*PARTS OF THE EXERCISE*.
1. The commentary below on whether Augusta National should admit women lists issues it calls more vital to women's interests than golf club membership. Name each of those issues.
2. Pick up the commentary on Augusta National admitting women right after its final paragraph and keep writing in the same voice.

*PASSAGE TO READ*.
--- --- ---

Reasonable people can fall on either side of the question of whether Augusta National should be forced to admit women, but a reasonable person would find himself with strange bedfellows no matter what side he takes, forgive the gender-specific language.

Burk has a point in her argument that the Masters is such a public event that regardless of Augusta National’s private status, it ought not exclude entire classes of people. It looks bad, sets a bad example, gives off a bad vibe. It forces ordinary fans to tacitly approve of a policy that looks uncomfortably like garden-variety discrimination if all they want to do is enjoy a favorite sporting event. If this argument has no merit, then why did Augusta National finally begin admitting black members in 1990?

On the other hand, it’s hard to imagine that the chairwoman of something called the National Council of Women’s Organizations doesn’t have anything more important to get all het up about. Reproductive and contraceptive rights, family leave, equal pay, domestic violence, punitive welfare reform: There’s no shortage of issues a little more vital to the interests of women than whether or not, say, two female Fortune 500 CEOs get to join a golf club in Georgia that escapes the notice of the vast majority of us 361 days out of the year.

Burk’s campaign reeks of pointless grandstanding and p.c. weenieness. It’s sort of like when People for the Ethical Treatment of Animals stages one of its occasional dumb protests, like the one a few years ago when it called for the Green Bay Packers to change their name because of its connection to the meatpacking industry, and thus “animal bloodshed.” PETA pulls that sort of thing, and off in a lab somewhere, a rabbit that’s been blinded by repeated blasts of hairspray in the eyes says, “Thanks. Thanks a lot.” And even if you agree with the PETA folks that animals ought to be treated nicely, you find yourself wanting to strangle a squirrel just to spite them.

But if you believe that private clubs ought to be able to let whomever they want in and keep whomever they want out, you want to say to Hootie & Co., “Hootie, you’re right. Now invite a woman into the club, you chucklehead. You’re going to do it sooner or later anyway, and in the meantime you’re dragging the club and the tournament through the muck because you sound like a Neanderthal.”

--- --- ---

Element and text location data:
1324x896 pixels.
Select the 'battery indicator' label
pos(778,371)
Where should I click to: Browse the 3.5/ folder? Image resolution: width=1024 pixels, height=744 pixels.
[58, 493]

--- --- ---

*RESULTS OF THE TASKS*.
1.
- Reproductive and contraceptive rights
- Family leave
- Equal pay
- Domestic violence
- Punitive welfare reform

2.
Given Johnson’s exemplary record on women’s issues in the business world, it’s clear that this isn’t a fight between feminists and their enemies, it’s a fight between feminists and 2-year-olds. Johnson, who recently invited the University of South Carolina women’s golf team to play Augusta National as his guest, isn’t arguing against women’s rights. He’s screaming, “You are not the boss of me!” What a dolt.

It doesn’t help when Jesse Jackson chimes in, because, much as I hate to say it, he’s become a sort of poster boy for dumb protests, his campaign against the movie “Barbershop” being a recent example. Jackson made a good point about the Times’ call for a Woods boycott — “I don’t remember them saying to Ben Hogan and Jack Nicklaus to boycott the Masters because blacks are not playing” — but he’s become a self-parody, seemingly injecting himself into every controversy that comes down the pike, and thus lessening the impact of what he has to say.

If Tiger Woods is going to use his power, he’d be unwise to squander it on such a minor issue, one that affects so few people, that elicits the same kind of eye-rolling that meets most of Jackson’s pronouncements these days. “Forget about a few distaff executives getting into Augusta,” he might say, “let’s talk about the Bush administration’s attacks on Title IX.”

I think Woods should say something like that. I think the same thing about Phil Mickelson and Brett Favre and Mario Lemieux (an excellent golfer, by the way). Why aren’t we talking about them?